Extracted data entries
+--

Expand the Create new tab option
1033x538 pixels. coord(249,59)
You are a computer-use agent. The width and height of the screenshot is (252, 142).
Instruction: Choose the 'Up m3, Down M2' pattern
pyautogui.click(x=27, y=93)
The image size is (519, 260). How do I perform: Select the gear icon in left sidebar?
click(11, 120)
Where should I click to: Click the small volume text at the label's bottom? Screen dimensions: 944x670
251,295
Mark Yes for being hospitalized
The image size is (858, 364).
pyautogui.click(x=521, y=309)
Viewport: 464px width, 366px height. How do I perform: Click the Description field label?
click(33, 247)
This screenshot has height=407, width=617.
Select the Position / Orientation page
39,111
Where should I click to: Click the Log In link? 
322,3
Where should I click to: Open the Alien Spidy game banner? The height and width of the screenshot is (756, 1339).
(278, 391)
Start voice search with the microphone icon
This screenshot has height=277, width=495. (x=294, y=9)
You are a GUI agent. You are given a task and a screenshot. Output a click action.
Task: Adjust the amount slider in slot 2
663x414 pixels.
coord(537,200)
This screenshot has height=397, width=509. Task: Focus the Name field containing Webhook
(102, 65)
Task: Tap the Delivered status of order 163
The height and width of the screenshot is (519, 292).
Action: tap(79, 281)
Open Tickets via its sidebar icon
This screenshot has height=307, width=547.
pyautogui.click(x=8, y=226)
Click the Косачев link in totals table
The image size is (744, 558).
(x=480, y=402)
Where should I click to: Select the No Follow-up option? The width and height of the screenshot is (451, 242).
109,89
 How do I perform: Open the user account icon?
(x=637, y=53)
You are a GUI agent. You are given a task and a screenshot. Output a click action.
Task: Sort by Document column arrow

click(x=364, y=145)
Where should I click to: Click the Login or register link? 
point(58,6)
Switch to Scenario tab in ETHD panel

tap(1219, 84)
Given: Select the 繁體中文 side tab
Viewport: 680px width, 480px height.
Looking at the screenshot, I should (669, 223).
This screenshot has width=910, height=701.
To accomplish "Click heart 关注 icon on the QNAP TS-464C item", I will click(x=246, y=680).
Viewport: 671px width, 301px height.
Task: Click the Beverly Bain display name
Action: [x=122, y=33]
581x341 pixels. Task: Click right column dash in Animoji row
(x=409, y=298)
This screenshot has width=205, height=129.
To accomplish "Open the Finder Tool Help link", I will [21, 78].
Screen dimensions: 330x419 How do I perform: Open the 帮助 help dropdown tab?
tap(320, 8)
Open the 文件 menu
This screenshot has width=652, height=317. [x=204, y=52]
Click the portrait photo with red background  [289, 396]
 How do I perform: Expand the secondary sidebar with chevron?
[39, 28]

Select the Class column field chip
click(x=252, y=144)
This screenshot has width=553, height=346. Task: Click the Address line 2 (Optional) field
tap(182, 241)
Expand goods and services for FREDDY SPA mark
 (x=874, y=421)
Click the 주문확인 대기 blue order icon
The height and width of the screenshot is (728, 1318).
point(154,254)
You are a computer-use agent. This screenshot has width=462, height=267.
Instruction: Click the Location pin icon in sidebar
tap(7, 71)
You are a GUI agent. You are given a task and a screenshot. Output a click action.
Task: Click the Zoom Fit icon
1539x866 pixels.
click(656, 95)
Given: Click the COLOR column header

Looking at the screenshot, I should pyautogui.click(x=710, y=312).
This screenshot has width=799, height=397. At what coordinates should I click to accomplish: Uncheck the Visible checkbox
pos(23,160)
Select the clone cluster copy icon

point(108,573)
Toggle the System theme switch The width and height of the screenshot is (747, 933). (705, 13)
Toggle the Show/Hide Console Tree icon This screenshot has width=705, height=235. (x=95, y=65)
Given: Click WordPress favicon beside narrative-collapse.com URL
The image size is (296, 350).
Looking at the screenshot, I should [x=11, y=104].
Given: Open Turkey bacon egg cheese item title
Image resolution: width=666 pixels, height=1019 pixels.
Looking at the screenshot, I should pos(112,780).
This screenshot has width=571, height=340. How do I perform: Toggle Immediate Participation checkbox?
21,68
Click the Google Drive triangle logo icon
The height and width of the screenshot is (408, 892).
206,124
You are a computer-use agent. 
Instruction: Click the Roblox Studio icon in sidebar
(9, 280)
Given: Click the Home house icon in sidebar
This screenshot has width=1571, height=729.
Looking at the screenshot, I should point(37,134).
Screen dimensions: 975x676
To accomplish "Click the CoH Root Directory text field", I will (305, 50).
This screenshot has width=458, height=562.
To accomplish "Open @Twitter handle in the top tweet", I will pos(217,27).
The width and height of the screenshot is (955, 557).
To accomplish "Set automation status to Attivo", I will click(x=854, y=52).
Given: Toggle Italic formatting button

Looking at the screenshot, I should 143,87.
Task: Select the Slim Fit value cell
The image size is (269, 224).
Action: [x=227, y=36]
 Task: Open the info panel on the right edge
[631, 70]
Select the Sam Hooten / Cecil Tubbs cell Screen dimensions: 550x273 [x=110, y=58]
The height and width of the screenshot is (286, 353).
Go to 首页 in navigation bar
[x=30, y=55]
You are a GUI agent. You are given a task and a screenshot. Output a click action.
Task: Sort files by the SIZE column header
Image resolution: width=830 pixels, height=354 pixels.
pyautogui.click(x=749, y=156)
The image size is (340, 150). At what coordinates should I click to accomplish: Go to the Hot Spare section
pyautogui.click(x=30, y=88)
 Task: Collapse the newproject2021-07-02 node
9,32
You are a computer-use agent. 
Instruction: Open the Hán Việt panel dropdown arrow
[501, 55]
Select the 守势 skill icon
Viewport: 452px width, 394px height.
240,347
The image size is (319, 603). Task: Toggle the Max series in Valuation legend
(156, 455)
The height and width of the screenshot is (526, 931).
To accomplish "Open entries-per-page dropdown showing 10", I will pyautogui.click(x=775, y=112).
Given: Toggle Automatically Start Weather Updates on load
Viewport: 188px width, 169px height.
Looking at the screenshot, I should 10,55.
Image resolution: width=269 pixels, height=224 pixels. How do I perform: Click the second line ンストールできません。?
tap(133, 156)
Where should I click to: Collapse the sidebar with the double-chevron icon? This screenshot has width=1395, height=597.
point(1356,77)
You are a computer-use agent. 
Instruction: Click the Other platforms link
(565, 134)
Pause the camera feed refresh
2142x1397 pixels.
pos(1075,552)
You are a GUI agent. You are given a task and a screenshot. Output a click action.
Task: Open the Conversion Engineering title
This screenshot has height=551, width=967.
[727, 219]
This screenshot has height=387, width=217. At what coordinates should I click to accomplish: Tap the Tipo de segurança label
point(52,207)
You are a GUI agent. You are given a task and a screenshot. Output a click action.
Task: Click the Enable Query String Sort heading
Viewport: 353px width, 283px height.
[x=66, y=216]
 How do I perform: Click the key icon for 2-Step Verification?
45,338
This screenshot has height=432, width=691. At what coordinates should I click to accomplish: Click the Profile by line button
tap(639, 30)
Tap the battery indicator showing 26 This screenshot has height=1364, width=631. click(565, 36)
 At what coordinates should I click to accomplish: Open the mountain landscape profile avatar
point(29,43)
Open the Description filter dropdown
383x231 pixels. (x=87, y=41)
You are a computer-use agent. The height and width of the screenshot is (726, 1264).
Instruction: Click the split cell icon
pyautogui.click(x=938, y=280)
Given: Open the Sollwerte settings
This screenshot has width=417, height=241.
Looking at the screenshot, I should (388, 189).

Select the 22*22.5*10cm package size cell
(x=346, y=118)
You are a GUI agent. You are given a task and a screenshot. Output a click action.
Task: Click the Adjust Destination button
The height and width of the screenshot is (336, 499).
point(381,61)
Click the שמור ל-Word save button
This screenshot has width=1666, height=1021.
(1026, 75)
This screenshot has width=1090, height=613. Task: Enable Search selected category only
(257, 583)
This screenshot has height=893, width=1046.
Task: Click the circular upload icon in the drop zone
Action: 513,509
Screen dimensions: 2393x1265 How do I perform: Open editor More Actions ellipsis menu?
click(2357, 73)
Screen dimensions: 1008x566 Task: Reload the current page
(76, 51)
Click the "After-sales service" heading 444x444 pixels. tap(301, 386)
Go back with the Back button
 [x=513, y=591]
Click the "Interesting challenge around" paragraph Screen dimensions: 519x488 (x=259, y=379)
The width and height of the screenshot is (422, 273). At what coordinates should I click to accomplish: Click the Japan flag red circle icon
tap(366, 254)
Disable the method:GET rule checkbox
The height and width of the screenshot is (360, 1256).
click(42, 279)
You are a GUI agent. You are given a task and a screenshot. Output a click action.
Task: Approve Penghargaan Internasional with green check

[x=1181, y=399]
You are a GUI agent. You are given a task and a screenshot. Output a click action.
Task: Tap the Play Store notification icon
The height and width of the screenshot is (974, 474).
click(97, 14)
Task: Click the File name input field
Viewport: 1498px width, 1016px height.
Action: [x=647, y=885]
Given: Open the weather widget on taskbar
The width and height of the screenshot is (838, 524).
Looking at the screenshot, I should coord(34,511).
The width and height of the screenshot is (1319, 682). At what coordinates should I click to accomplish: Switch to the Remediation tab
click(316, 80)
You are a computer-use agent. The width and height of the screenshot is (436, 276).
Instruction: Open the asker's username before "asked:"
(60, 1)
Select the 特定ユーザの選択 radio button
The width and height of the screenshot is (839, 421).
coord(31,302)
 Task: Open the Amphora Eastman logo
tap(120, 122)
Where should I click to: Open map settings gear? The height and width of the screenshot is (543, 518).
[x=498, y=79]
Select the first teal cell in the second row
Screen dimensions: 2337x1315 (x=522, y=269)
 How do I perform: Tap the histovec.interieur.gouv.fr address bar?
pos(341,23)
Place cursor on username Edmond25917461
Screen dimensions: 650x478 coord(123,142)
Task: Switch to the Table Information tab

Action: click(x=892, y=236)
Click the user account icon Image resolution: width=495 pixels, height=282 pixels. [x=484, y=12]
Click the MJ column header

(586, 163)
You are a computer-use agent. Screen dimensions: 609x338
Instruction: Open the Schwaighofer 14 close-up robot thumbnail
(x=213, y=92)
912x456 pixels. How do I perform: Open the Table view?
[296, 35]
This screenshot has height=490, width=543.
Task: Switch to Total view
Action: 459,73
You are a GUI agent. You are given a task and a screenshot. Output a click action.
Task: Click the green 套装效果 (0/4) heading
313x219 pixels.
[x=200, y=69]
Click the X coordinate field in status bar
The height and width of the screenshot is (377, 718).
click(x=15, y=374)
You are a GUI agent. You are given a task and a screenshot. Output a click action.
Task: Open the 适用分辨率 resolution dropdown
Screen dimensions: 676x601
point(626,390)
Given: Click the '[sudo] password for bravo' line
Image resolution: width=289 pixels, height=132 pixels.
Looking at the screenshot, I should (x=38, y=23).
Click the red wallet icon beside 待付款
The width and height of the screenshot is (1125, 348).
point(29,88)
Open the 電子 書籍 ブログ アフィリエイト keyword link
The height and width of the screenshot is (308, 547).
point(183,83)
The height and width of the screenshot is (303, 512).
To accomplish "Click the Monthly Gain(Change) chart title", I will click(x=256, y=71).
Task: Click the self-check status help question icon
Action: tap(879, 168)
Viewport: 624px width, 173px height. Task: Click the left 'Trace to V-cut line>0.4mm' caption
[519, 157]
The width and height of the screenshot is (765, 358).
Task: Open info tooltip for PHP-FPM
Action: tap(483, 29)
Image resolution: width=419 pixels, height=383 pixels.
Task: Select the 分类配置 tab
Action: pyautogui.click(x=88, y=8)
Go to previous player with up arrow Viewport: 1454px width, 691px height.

+--

_Given exercise_
Repeat the lines of the listing exactly, starting with the line that contains "Given: Select the 繁體中文 side tab" and continuing through the line that contains "(x=409, y=298)".

_Task result_
Given: Select the 繁體中文 side tab
Viewport: 680px width, 480px height.
Looking at the screenshot, I should (669, 223).
This screenshot has width=910, height=701.
To accomplish "Click heart 关注 icon on the QNAP TS-464C item", I will click(x=246, y=680).
Viewport: 671px width, 301px height.
Task: Click the Beverly Bain display name
Action: [x=122, y=33]
581x341 pixels. Task: Click right column dash in Animoji row
(x=409, y=298)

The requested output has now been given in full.